▶ Directions:
Provide only the number of lines in the data below that contain the word "spraktidningen".

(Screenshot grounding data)
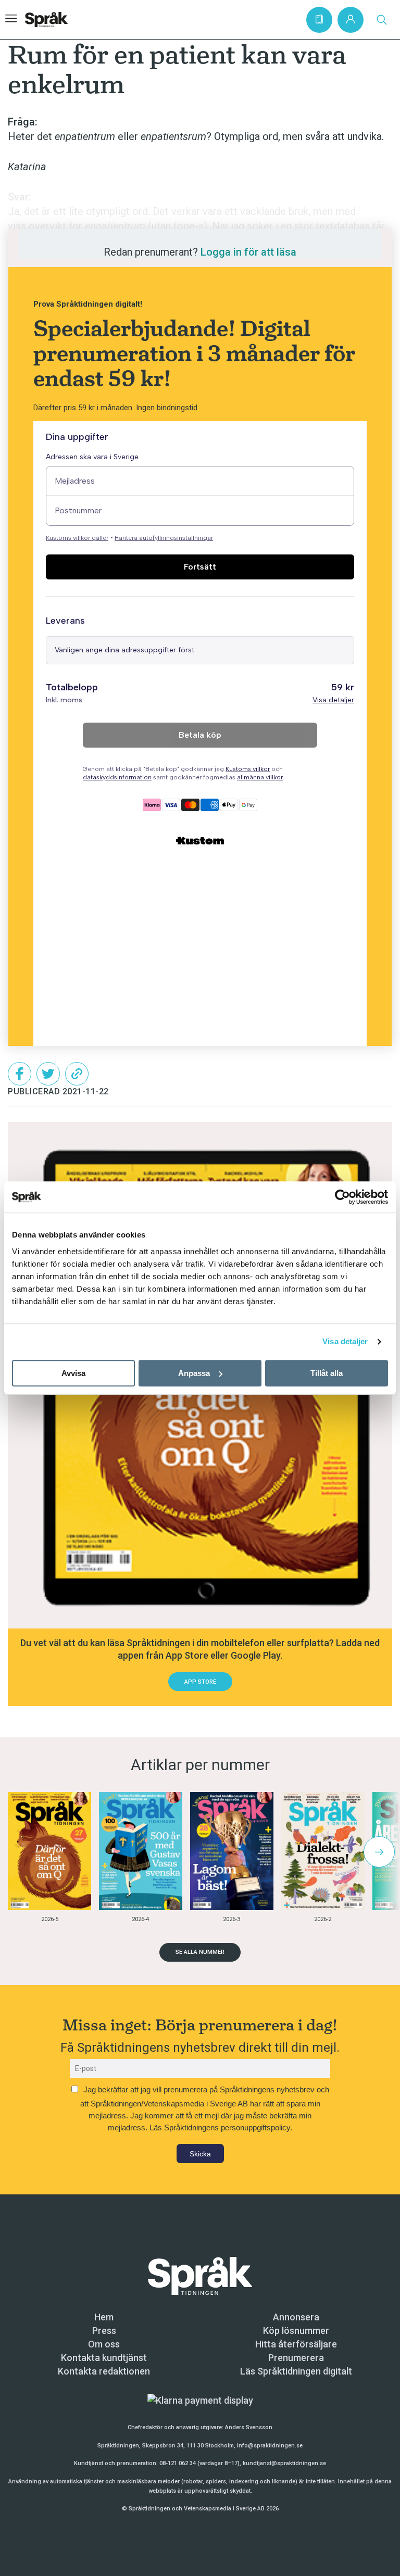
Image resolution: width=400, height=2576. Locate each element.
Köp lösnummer (296, 2330)
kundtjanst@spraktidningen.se (284, 2463)
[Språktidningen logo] (200, 2274)
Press (104, 2330)
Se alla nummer (200, 1952)
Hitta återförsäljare (296, 2344)
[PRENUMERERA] (319, 20)
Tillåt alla (326, 1373)
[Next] (379, 1851)
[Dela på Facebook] (19, 1073)
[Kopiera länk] (77, 1073)
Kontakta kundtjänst (104, 2357)
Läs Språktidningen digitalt (296, 2371)
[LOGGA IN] (351, 20)
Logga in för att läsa (248, 252)
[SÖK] (382, 20)
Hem (104, 2317)
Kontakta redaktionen (104, 2371)
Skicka (200, 2154)
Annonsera (296, 2317)
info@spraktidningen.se (270, 2445)
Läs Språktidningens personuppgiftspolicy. (220, 2127)
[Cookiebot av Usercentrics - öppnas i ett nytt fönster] (342, 1197)
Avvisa (73, 1373)
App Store (200, 1681)
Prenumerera (296, 2357)
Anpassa (194, 1373)
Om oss (104, 2344)
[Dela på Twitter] (48, 1073)
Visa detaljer (345, 1341)
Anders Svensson (248, 2427)
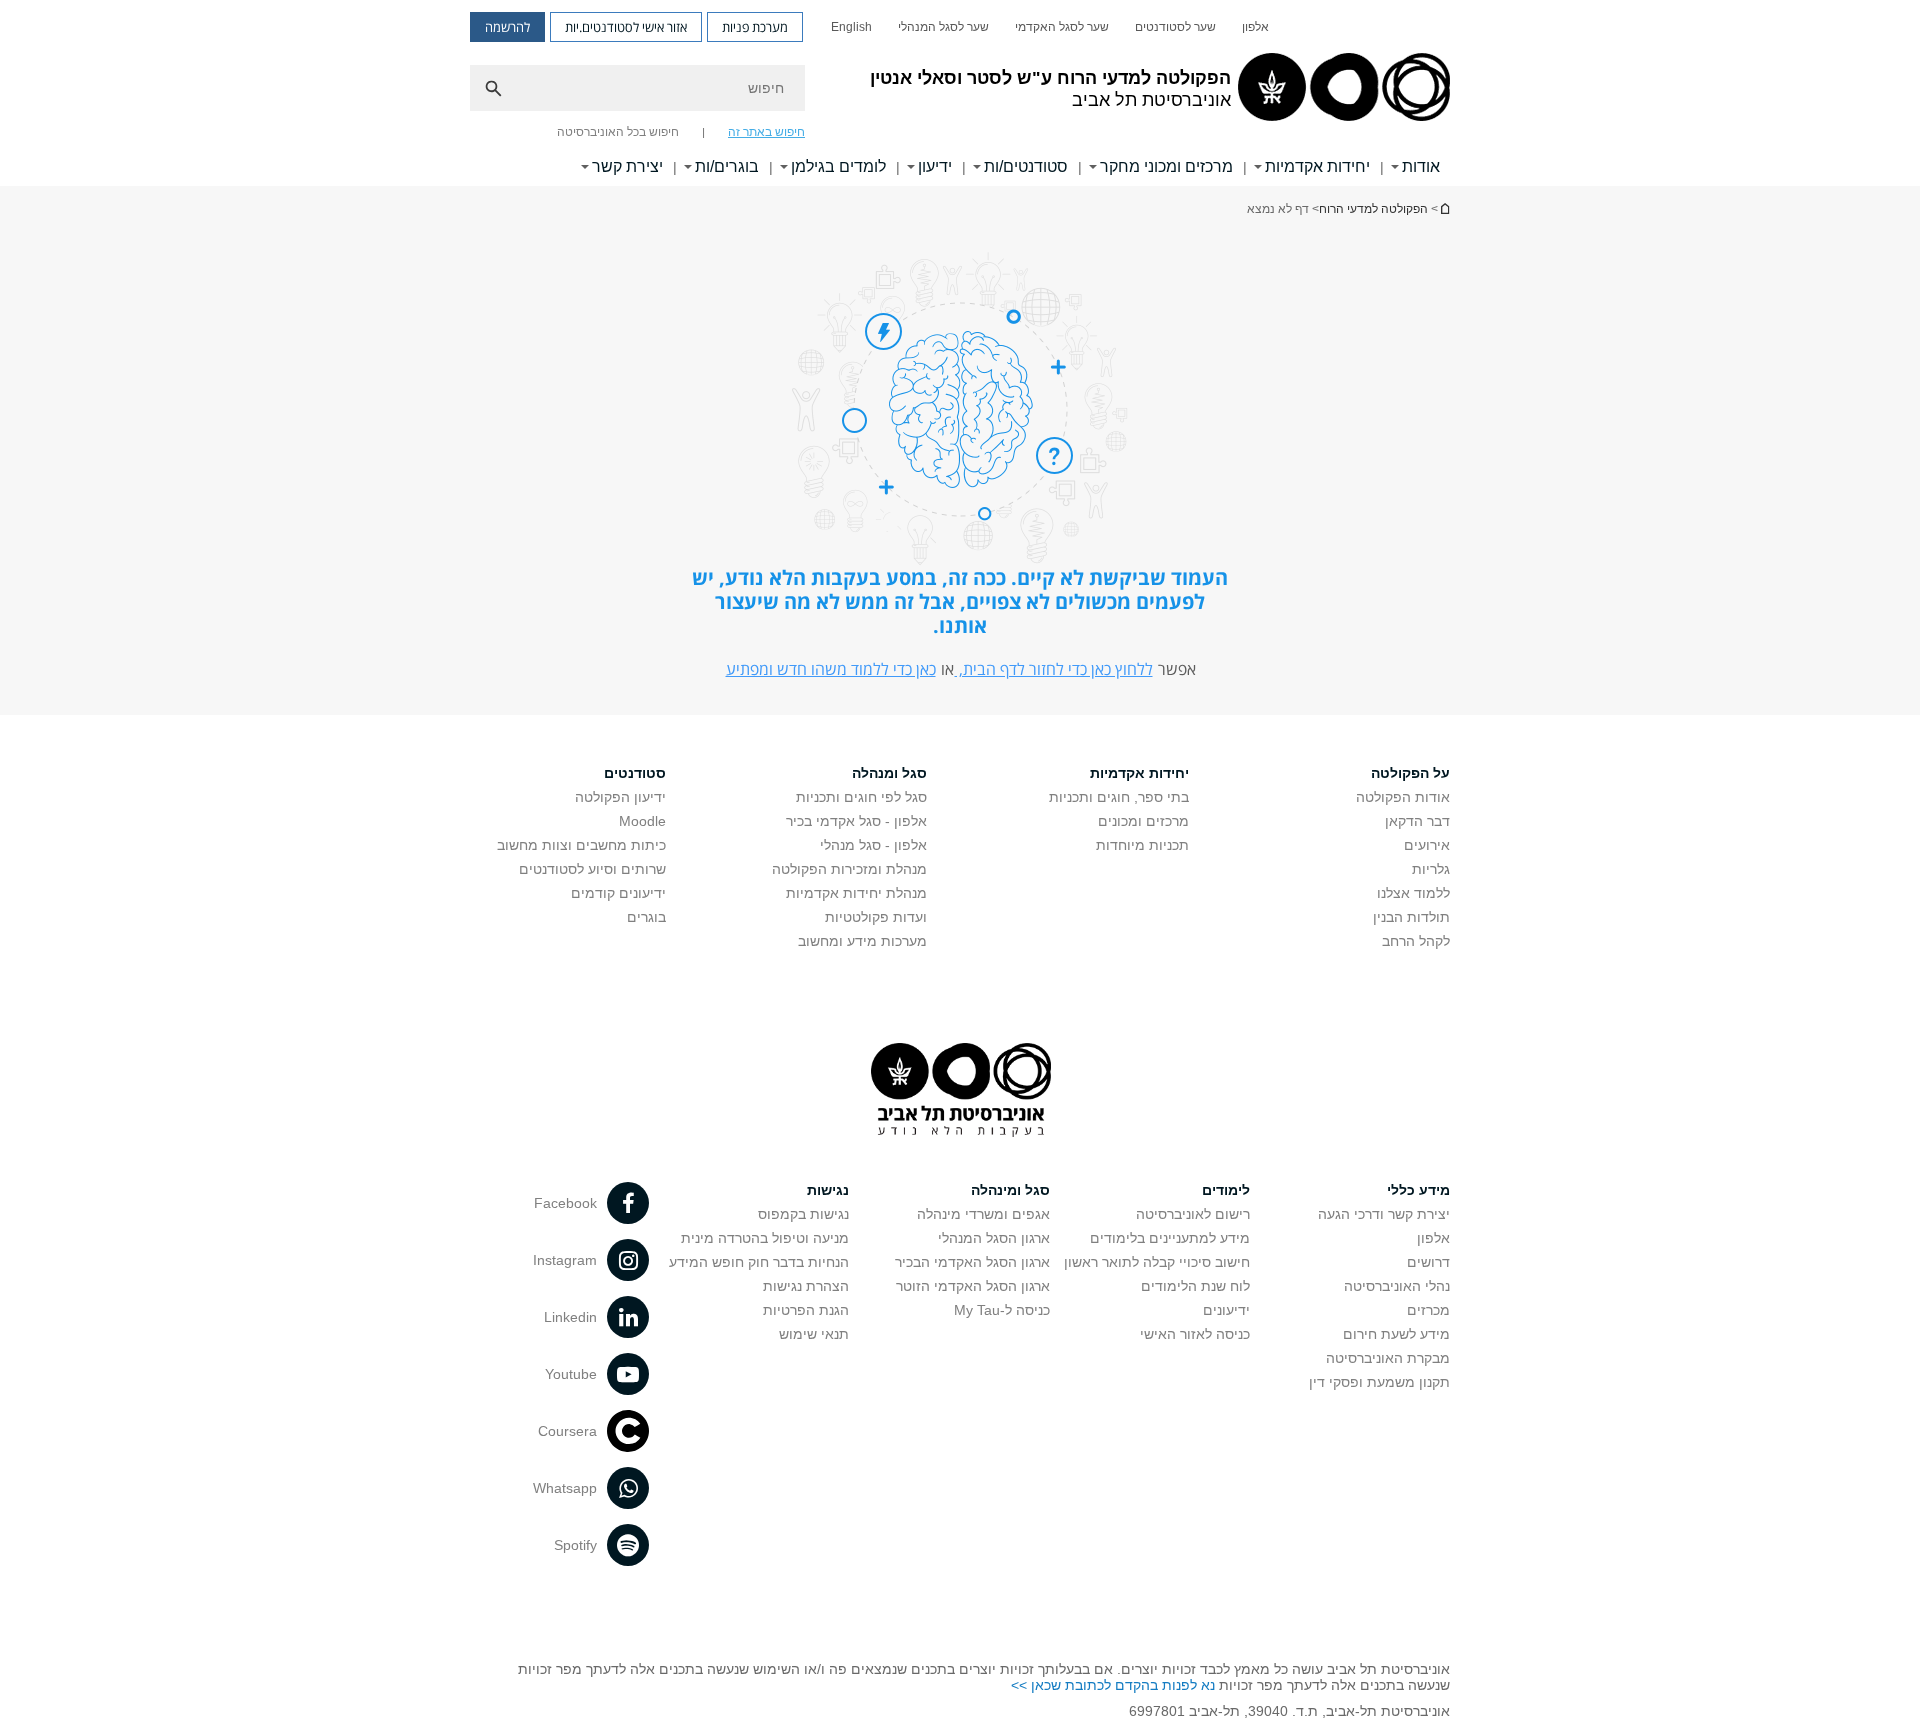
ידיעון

▶ Exercise response:
2